Gaza Attacks: Israel Will Halt Bombing As Egyptian PM Hisham Kandil Arrives To Talk Ceasefire (PICTURES, VIDEO)

Egypt's PM Visits Gaza

Israel's prime minister Benjamin Netanyahu is to halt the Israeli bombardment of Gaza as Egypt's prime minister visits the territory.

Hamas interior ministry spokesman Islam Shahwan said there had been 130 strikes overnight, including one which struck an interior ministry building. Around 300 rockets have been sent over the border from Gaza into Israel.

The Jerusalem Post reported that the home of Hamas Prime Minster Ismail Haniyeh was bombed by the Israel Air Force overnight Thursday, though the Hamas leader was not home during the strike, a move which the paper called "a significant escalation in the IAF's targeted assassination policy."

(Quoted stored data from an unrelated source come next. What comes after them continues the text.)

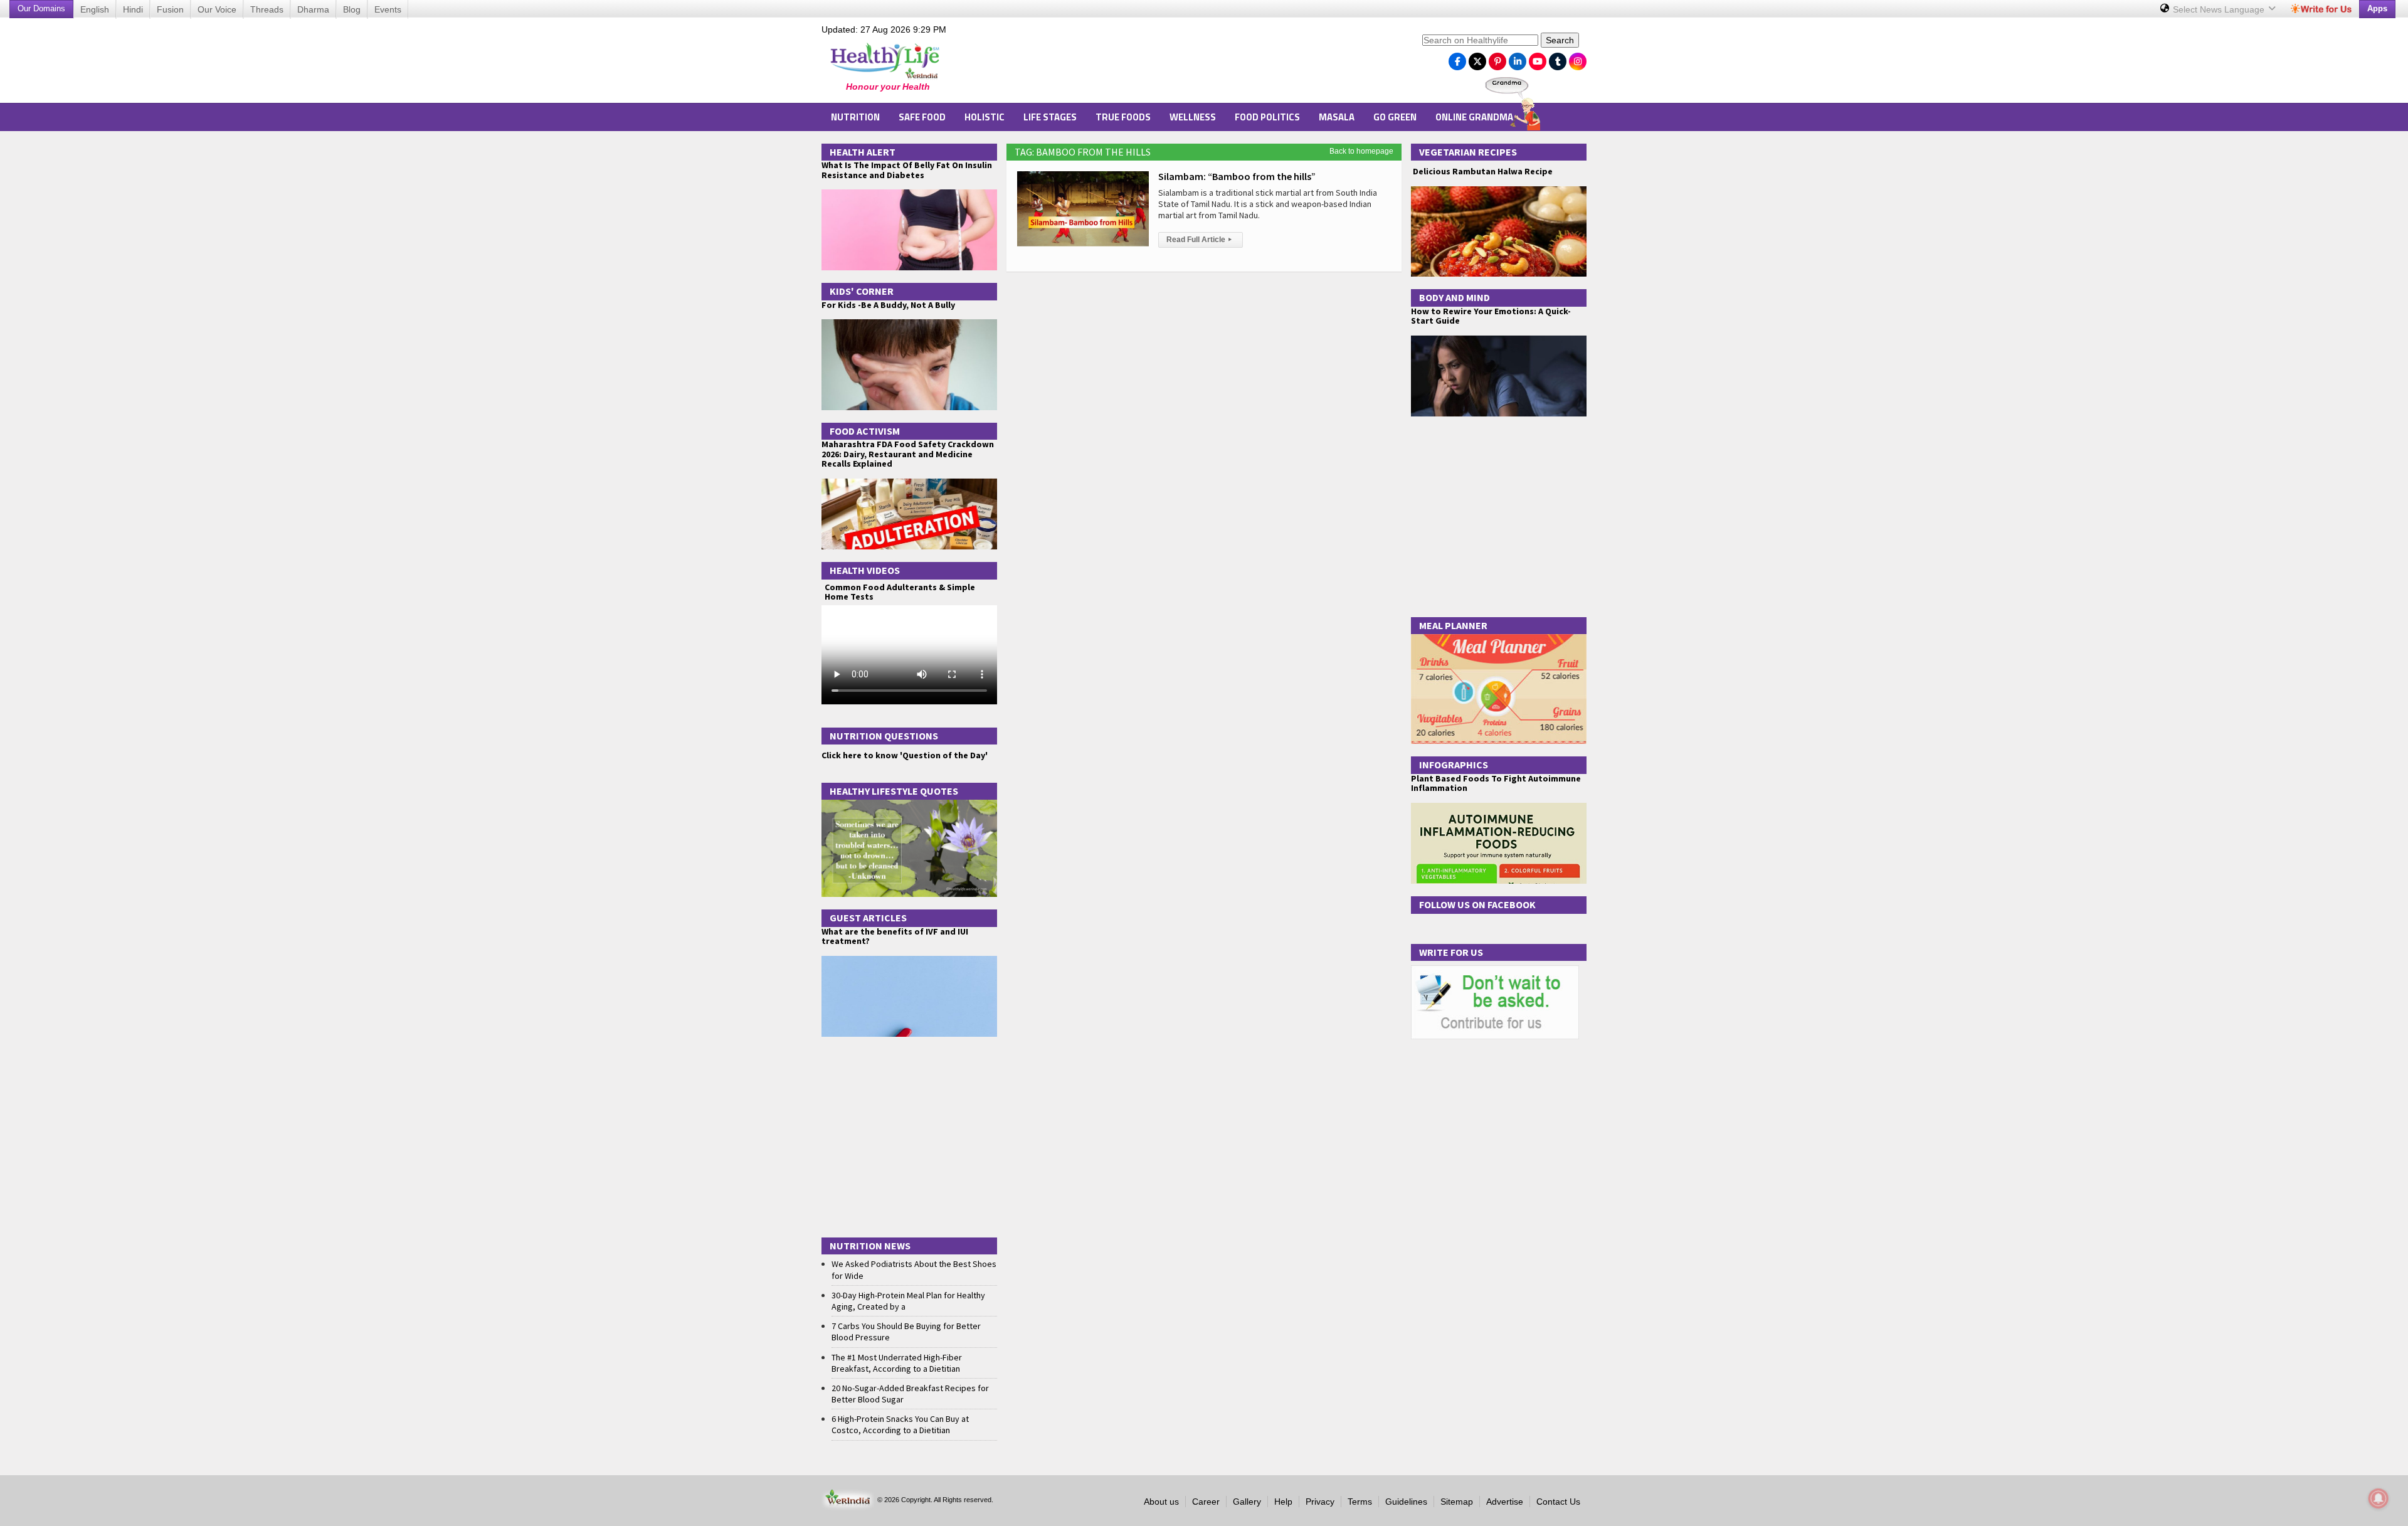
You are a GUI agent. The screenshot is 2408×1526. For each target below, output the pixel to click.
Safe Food (922, 117)
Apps (2377, 8)
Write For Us (1451, 952)
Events (387, 9)
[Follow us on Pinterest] (1497, 58)
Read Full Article (1199, 239)
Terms (1360, 1502)
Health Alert (862, 152)
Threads (266, 9)
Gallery (1247, 1502)
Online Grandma (1474, 117)
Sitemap (1456, 1502)
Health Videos (865, 570)
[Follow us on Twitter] (1477, 58)
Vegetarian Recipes (1468, 152)
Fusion (170, 9)
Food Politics (1267, 117)
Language (2220, 9)
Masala (1336, 117)
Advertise (1504, 1502)
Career (1206, 1502)
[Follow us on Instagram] (1578, 58)
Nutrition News (870, 1245)
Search (1560, 40)
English (94, 9)
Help (1283, 1502)
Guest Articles (868, 917)
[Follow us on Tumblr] (1557, 58)
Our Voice (217, 9)
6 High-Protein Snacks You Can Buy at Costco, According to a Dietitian (900, 1424)
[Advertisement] (1186, 63)
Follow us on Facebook (1477, 904)
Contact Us (1558, 1502)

Palestinian firefighters try to extinguish a fire at the Civilian Affairs branch of the Ministry of Interior following an Israeli air raid in Gaza City

The Israel Defence Force has called-up 30,000 army reservists, sparking concern the army could be about to launch a ground offensive, something Israeli media is openly speculating about.

“IDF Chief of General Staff Benny Gantz has authorised the army’s regular units to prepare for a ground operation,” IDF Spokesman Yoav Mordechai told Israel's Channel 2.

Palestinian women react during the funeral of Hisham Al Galban, a Hamas militant killed in an Israeli attack, in Khan Younis, southern Gaza

Egyptian Prime Minister Hisham Kandil is leading a three-hour delegation to Gaza to lay the groundwork for a potential ceasefire, and Netanyahu is to call off any Israeli attacks during the visit "on the condition that there won't be fire from Gaza into Israel during that period."

It is the first visit to the Gaza Strip by an Egyptian prime minister.

The strikes have killed 19 Palestinians, seven of them militants, but six of them children and a pregnant woman.

One of the dead in Gaza was the 11-month-old son of a BBC Picture Editor Jihad Misharawi.

Ultra Orthodox Jewish men and woman attend the funeral of Mirah Sharf who was killed in the southern town of Kiryat Malachi by a rocket

A Palestinian rocket killed three Israelis, also one including pregnant woman, in the town of Kiryat Malachi on Thursday.

Two rockets from Gaza landed near Tel Aviv, but cause no damage, with one landed in an uninhabited suburb, another in the sea.

Daniel Taub, the Israeli ambassador to the UK, said Hamas needed to accept "some basic ground rules", which meant acknowledging the right of Israel to exist and renouncing violence.

Speaking on ITV's Daybreak, he said: "It is hard to think of Israel as a thug because really what characterises Israel's behaviour over the last ten years is astonishing restraint.

"It is hard to think of any country where one million people, a seventh of the population, would sit, repeatedly forced to go into bomb shelters, repeatedly forced for their kids not to go to school, because you have Hamas firing hundreds and hundreds of missiles."

He added: "Ideally what we want to see is a peace treaty. That's why we have been trying to deal with the Palestinian Authority in Ramallah, where we have been saying 'come to the negotiating table'.

"Unfortunately in Hamas in the Gaza Strip we have a group that is hell-bent on the destruction of Israel."